The Chinese authorities never stopped targeting the freedom of movement, speech, and religion of the Tibetan people. China has further tightened control over the freedom and livelihood conditions of Tibetans in Driru County in the Nagchu region of Tibet by issuing a booklet in June 2014, outlining two sets of draconian regulations under strike-hard measures. In the past few years, hundreds of Tibetans from Driru County alone have been imprisoned at a prison near Lhasa, the Capital of Tibet.
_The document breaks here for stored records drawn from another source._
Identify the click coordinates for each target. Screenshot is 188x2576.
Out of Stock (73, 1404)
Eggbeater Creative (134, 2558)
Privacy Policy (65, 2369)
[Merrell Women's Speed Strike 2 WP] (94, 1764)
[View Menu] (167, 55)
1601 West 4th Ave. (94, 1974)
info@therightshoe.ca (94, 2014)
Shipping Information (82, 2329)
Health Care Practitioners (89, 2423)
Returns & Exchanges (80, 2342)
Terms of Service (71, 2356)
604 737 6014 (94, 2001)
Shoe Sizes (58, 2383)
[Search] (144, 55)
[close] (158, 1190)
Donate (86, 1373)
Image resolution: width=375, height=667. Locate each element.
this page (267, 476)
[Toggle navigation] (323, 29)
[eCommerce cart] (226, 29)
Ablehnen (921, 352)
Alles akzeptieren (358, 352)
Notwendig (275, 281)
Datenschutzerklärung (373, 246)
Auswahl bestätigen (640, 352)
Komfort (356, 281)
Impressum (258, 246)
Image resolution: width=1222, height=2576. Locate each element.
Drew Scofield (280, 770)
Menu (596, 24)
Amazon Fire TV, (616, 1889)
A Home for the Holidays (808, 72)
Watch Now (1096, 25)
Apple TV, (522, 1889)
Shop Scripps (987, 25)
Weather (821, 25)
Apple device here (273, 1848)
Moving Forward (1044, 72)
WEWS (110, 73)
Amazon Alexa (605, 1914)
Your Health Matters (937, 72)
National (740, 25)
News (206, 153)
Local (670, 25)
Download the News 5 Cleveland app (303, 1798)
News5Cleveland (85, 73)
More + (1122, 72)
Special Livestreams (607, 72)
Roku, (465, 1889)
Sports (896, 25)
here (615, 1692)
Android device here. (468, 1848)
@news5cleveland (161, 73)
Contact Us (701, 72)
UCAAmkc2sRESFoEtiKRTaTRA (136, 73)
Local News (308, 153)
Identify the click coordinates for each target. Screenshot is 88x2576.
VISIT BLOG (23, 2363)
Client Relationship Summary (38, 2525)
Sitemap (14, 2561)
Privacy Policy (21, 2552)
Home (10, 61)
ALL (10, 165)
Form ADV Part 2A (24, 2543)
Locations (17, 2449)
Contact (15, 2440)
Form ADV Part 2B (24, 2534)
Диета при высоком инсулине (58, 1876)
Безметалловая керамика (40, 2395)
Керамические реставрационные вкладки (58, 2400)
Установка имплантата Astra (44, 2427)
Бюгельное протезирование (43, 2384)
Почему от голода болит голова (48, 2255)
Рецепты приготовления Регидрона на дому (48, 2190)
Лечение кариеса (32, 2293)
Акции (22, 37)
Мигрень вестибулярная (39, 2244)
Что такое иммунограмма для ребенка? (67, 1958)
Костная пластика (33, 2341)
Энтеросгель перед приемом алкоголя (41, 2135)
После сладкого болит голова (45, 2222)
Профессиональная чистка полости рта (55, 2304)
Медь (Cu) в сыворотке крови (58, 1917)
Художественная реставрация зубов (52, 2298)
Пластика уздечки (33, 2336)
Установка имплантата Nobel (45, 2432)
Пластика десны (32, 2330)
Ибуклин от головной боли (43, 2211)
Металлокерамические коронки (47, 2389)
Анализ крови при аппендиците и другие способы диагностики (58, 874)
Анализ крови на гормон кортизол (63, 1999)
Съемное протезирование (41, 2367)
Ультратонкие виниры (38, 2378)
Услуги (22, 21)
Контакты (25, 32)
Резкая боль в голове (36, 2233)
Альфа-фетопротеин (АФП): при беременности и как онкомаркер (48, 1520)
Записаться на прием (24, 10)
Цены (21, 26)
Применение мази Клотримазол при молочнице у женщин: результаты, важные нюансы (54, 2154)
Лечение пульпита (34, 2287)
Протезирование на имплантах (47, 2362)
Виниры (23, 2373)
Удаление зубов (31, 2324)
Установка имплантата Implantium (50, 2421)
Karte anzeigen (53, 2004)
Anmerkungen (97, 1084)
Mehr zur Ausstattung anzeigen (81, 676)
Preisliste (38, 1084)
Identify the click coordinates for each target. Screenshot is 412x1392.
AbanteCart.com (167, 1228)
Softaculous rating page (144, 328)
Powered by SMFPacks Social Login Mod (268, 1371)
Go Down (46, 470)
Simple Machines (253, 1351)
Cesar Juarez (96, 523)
Over the past 70 decades, there has been ongoing political repression, social discrimination, economic marginalization, environmental destruction, and cultural assimilation, particularly due to Chinese migration to Tibet which is fueling intense resentment among the people of occupied Tibet.
The communist-totalitarian state of China began its invasion of Tibet in 1949, reaching complete occupation of the country in 1959. Since that time, more than 1.2 million people, 20% of the nation's population of six million, have died as a direct result of China's invasion and occupation. In addition, over 99% of Tibet's six thousand religious monasteries, temples, and shrines, have been looted or decimated resulting in the destruction of hundreds of thousands of sacred Buddhist scriptures.
Until 1949, Tibet was an independent nation in the Himalayas which had little contact with the rest of the world. It existed as a rich cultural storehouse — a unifying theme among the Tibetans — as was their own language, literature, art, and world view developed by living at high altitudes, under harsh conditions, in a balance with their environment.